The Madness is in her blood.

I know the saying goes “never judge a book by its cover” but that usually refers to people, not books. I do this a lot when looking for books to read, as I’m sure many people do. This book was no exception.

I was initially drawn to “The Madman’s Daughter” from the anatomical heart drawn on this cover, the word “madman” drew me in even more – who doesn’t love a story steeped in insanity. So I ordered it, not having the slightest clue what it was about…aside from the daughter of a madman.

(Please note, some slight spoilers ahead)

Upon reading it I was transported to London, 1894, following Juliet Moreau as she almost begrudgingly goes about her daily life, lamenting the life she had and the family she lost. Initially I liked her as a female protagonist, she was smart and didn’t seem to mind showing up the boys (which considering the time and her position is credit to her). The first few chapters were gripping, the scene was well set and I felt myself opening up to the characters, there was just enough macabre to draw you in with the promise of more to come.

I will say that if I had done even a little bit of research on this book (I don’t think I even read the blurb) I would have known I was stumbling into a rendition of The Island of Doctor Moreau, which, when unexpected, is strange and little disappointing. The surname of the character should have given it away though, I was probably just being an idiot.

However I persevered, more because I hate not finishing a book than anything else.

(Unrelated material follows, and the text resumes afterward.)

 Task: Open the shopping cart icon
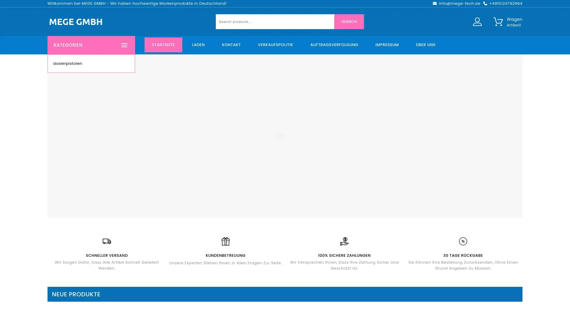click(x=498, y=22)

I felt that all the building up of Juliet into a strong female character at the beginning was rendered inconsequential upon her arrival to the island, her involvement in a tense love triangle, her need for approval from her domineering father hastened the deterioration of this. Coupled with her always seeming to rely of one of the two gentlemen in order to feel protected…it just annoyed me. Once chapter I thought we were finally going to get to see the monster, we were instead treated to needlepoint.

To go back to the love triangle briefly, I neither love nor hate them. Sometimes they are used excellently as a vehicle to move a story or character development forward. But this one seemed to take over a lot of the narrative, which I thought was detrimental to the entire reading experience.

That being said, it was an alright read. Yes, I guessed the twist. Yes, there were parts that didn’t keep me gripped.  Maybe my love of the original story by H.G. Wells clouded my judgement of this one.

Will I read the others in the series? Probably not.

Favourite quotes from the book:

Our fortune had been built on blood, the acrid odor infused into the very bricks of our house, the clothes that we wore.

I leaned over the rail and studied the black horizon. Moonlight reflected off the waves like scales of some dark dragon.

The jungle rose around me like a fortress of tree and stone.